Work required
Convert the lines from the one containing "Task: Apply bold formatting in the editor" through the one containing "tap(384, 231)" into a JSON list of strings, one string per line and no blank lines.

Exercise inputs
━━━
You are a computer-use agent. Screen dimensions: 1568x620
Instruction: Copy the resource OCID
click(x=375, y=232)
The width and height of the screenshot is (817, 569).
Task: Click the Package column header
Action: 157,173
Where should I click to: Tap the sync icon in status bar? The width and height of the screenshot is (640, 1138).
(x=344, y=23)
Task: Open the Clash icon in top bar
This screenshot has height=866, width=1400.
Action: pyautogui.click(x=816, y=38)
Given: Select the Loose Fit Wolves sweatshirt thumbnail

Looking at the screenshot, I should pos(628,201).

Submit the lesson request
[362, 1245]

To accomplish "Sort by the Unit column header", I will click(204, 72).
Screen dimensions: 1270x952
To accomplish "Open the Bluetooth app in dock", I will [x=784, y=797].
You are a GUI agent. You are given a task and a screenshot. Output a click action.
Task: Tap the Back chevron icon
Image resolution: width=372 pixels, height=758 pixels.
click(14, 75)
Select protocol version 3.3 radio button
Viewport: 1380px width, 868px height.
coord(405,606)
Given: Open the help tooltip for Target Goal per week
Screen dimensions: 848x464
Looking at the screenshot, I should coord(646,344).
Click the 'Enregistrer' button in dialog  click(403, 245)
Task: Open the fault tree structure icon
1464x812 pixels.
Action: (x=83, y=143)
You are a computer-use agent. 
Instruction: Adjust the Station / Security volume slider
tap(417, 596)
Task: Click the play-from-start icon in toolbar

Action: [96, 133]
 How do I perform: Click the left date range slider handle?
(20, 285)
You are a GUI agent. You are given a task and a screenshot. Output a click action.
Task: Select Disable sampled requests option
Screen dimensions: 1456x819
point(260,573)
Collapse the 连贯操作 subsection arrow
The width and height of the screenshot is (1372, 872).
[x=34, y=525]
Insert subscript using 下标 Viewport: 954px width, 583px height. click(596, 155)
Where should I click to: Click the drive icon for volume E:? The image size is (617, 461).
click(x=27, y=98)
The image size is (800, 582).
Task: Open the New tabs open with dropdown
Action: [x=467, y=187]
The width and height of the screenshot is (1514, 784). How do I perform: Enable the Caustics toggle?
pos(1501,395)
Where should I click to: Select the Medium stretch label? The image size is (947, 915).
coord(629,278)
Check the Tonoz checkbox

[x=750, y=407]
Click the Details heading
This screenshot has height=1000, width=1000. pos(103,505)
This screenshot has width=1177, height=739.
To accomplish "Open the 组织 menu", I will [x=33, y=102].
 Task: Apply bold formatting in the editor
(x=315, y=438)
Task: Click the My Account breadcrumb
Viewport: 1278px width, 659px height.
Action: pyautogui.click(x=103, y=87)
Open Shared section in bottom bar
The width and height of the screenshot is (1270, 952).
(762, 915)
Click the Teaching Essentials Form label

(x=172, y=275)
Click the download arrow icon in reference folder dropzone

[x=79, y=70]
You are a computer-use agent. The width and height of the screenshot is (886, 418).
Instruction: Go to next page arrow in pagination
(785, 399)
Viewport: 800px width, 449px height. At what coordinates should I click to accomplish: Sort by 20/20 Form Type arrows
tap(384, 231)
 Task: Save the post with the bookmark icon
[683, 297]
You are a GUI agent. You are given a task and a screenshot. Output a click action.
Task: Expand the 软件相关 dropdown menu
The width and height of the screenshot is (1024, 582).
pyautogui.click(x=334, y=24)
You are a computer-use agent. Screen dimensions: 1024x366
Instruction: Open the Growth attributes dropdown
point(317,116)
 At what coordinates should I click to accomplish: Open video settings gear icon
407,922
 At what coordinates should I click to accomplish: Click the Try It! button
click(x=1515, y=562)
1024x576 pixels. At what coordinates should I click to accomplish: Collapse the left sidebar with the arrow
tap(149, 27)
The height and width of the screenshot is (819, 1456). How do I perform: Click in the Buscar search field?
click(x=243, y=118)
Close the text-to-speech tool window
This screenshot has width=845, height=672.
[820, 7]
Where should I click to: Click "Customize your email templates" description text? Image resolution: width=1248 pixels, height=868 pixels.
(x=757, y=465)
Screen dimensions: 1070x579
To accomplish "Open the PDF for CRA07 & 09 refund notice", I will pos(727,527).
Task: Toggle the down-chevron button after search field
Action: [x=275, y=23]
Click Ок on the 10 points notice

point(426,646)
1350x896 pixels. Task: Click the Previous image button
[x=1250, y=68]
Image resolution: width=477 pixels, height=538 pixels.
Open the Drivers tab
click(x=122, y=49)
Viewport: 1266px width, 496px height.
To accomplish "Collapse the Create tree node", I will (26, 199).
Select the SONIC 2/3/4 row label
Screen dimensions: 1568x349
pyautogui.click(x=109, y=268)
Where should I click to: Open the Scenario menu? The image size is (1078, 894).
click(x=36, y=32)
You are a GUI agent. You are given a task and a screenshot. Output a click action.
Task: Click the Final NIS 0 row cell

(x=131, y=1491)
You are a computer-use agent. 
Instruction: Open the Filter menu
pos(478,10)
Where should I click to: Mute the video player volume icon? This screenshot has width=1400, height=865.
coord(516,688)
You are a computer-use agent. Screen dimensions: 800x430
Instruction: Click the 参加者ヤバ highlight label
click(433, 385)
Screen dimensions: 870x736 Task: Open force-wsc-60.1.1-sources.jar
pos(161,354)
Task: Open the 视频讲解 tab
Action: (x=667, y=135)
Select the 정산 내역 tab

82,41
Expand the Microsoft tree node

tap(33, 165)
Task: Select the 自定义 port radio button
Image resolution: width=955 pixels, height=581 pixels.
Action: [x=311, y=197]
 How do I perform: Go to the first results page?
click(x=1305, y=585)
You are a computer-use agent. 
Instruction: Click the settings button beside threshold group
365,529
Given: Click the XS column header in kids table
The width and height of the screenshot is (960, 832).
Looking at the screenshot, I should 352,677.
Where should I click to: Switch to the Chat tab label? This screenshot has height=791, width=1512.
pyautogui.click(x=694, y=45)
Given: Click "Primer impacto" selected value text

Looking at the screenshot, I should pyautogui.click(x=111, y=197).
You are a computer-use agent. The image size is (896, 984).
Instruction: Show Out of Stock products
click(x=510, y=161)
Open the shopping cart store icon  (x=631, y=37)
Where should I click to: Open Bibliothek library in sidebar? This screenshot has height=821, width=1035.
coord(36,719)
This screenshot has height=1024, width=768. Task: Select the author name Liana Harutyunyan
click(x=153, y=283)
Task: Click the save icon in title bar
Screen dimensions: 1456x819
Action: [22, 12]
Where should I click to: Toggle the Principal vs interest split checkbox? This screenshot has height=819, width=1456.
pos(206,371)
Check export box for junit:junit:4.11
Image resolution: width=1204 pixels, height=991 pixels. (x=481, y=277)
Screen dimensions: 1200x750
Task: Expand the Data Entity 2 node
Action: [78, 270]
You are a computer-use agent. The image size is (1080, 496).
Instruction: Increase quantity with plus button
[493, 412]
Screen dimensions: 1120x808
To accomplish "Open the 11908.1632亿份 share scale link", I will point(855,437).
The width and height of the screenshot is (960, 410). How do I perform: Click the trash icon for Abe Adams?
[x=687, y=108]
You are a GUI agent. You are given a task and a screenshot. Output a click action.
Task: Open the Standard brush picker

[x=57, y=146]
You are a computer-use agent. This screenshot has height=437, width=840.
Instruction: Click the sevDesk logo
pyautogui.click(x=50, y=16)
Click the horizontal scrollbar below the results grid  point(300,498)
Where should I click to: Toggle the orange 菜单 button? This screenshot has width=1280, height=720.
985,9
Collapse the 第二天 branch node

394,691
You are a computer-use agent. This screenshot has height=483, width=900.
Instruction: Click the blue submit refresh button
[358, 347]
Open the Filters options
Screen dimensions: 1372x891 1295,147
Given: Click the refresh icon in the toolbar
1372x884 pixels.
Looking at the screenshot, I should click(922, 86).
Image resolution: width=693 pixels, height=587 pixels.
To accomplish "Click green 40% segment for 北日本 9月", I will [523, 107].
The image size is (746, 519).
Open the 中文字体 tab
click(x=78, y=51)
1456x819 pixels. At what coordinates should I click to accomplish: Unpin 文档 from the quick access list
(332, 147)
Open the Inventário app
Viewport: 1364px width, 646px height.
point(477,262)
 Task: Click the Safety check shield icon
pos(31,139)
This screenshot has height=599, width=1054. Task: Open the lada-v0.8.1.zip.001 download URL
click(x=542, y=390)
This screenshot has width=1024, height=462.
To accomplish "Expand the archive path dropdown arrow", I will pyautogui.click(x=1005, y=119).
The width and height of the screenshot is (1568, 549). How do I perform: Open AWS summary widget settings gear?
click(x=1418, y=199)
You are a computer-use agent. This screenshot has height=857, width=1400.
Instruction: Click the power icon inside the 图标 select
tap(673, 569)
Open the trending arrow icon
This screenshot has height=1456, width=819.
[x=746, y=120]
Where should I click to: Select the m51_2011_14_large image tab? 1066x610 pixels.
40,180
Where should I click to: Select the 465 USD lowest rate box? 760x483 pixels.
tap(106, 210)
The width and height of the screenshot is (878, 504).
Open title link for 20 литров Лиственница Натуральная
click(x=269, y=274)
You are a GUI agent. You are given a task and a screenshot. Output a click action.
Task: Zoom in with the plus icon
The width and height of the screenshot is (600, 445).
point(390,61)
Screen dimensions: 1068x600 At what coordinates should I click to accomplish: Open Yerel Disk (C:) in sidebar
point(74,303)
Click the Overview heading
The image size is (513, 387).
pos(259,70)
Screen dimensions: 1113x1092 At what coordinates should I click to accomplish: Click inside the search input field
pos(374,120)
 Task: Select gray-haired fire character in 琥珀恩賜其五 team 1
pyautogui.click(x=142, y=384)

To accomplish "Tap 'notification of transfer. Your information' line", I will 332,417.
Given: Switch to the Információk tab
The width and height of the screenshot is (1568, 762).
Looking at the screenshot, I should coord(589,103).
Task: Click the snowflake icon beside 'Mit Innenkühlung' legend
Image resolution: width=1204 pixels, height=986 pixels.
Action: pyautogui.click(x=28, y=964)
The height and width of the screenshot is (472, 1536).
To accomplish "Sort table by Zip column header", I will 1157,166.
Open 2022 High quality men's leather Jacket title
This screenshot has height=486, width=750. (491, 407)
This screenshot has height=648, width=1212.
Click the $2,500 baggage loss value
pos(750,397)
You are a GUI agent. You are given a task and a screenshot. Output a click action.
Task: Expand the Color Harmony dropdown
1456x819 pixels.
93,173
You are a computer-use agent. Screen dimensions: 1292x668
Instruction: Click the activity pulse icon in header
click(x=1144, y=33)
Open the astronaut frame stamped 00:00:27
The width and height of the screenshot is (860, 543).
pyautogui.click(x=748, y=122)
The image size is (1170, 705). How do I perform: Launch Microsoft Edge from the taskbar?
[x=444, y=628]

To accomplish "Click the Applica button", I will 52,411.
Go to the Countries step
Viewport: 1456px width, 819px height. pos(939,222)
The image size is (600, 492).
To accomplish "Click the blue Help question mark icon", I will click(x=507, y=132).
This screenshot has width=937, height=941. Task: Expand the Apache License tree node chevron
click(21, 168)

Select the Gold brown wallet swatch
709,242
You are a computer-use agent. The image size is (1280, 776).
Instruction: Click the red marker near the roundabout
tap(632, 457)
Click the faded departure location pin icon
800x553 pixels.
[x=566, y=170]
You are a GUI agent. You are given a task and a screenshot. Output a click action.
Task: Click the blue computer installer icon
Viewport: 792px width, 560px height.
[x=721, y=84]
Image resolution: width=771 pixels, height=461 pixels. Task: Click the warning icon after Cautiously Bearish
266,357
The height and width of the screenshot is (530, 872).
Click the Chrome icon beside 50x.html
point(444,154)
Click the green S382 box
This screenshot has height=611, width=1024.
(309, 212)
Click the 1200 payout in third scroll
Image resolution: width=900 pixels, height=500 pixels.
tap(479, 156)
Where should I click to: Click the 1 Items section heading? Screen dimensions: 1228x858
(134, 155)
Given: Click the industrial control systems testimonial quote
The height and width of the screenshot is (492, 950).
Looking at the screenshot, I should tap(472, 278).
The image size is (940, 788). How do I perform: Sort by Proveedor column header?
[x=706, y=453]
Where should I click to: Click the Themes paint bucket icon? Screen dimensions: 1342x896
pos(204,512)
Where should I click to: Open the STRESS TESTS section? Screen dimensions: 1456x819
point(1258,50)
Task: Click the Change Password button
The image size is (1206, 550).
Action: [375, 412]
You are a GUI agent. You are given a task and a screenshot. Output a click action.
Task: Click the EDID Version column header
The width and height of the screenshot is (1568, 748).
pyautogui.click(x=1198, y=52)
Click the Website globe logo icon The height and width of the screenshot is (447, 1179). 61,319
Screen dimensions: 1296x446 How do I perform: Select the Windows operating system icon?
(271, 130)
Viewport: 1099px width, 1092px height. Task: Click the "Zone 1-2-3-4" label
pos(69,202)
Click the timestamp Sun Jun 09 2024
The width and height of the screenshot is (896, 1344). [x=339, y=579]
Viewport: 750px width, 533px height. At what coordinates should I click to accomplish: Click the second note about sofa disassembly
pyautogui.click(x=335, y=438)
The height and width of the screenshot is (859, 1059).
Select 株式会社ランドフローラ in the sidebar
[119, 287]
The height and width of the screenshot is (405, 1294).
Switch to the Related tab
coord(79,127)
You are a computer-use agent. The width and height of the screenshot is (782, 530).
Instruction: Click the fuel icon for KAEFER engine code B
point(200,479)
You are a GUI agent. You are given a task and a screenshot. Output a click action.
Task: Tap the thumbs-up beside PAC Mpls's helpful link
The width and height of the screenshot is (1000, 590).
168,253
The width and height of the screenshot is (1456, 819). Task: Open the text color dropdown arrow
━━━
Answer to this exercise
[
  " Task: Apply bold formatting in the editor",
  "(x=315, y=438)",
  "Task: Click the My Account breadcrumb",
  "Viewport: 1278px width, 659px height.",
  "Action: pyautogui.click(x=103, y=87)",
  "Open Shared section in bottom bar",
  "The width and height of the screenshot is (1270, 952).",
  "(762, 915)",
  "Click the Teaching Essentials Form label",
  "(x=172, y=275)",
  "Click the download arrow icon in reference folder dropzone",
  "[x=79, y=70]",
  "You are a computer-use agent. The width and height of the screenshot is (886, 418).",
  "Instruction: Go to next page arrow in pagination",
  "(785, 399)",
  "Viewport: 800px width, 449px height. At what coordinates should I click to accomplish: Sort by 20/20 Form Type arrows",
  "tap(384, 231)"
]